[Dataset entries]

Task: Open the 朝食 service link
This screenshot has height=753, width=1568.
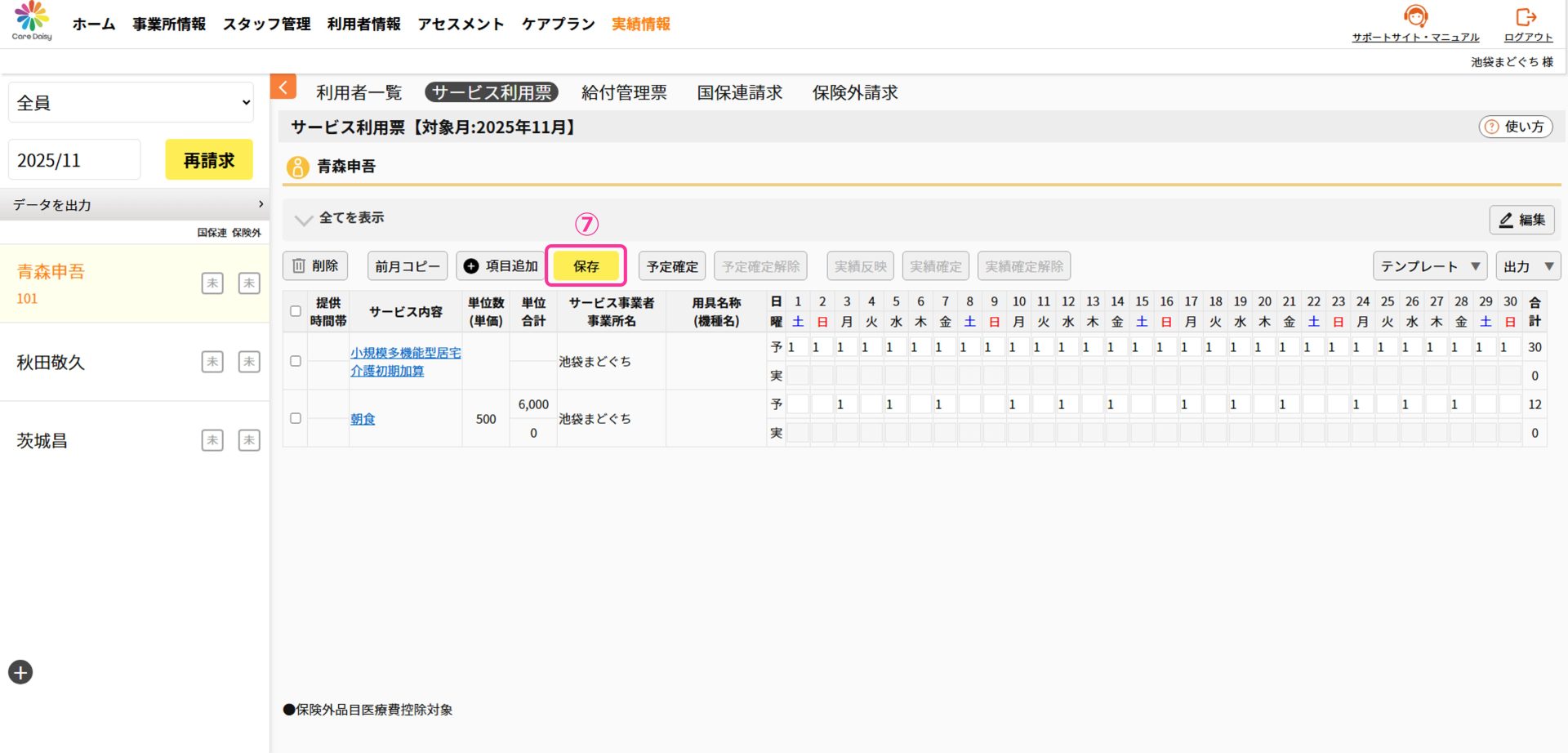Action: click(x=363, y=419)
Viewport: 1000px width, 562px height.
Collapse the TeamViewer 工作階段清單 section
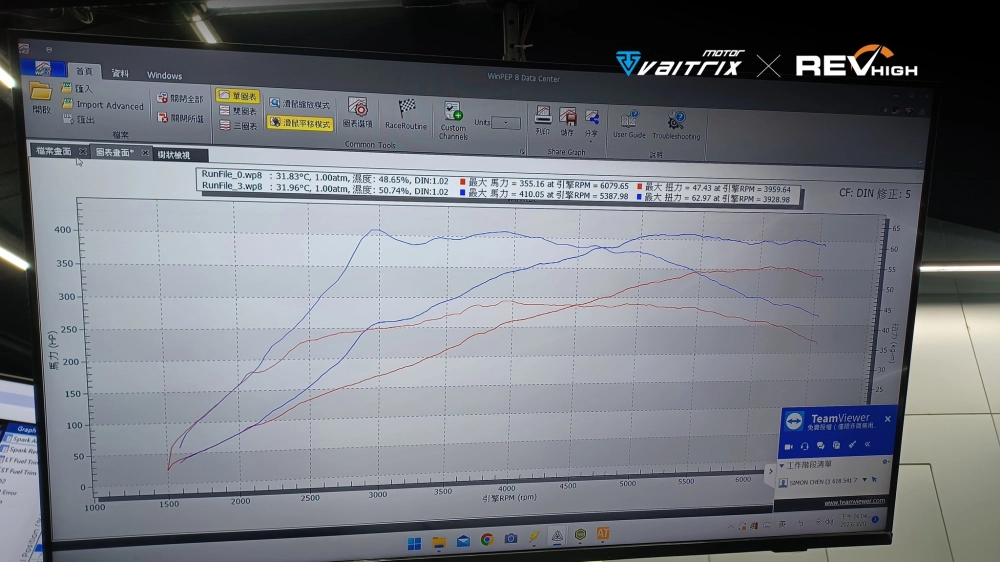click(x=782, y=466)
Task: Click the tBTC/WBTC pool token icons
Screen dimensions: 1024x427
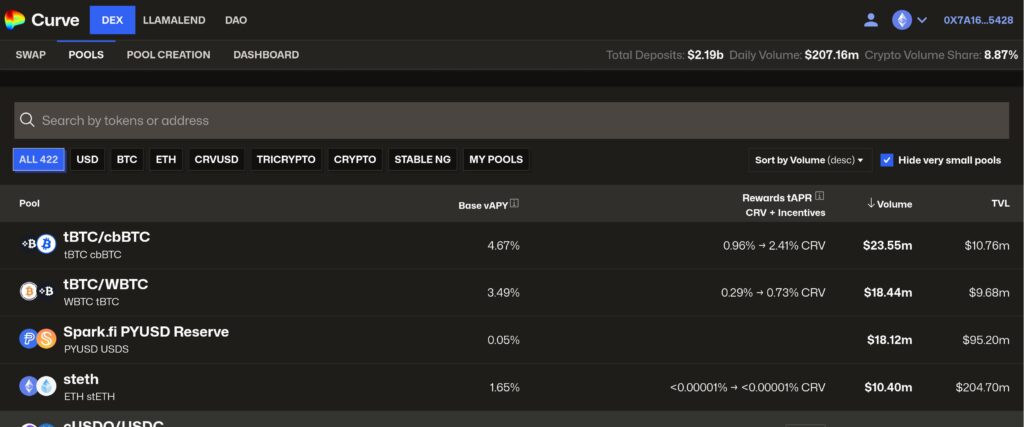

What you are asked to do => Set the records down again exactly, and omit any picture in them.

Output for this task =>
Task: Open the 朝食 service link
This screenshot has height=753, width=1568.
Action: click(x=363, y=419)
Viewport: 1000px width, 562px height.
Collapse the TeamViewer 工作階段清單 section
click(x=782, y=466)
Task: Click the tBTC/WBTC pool token icons
Screen dimensions: 1024x427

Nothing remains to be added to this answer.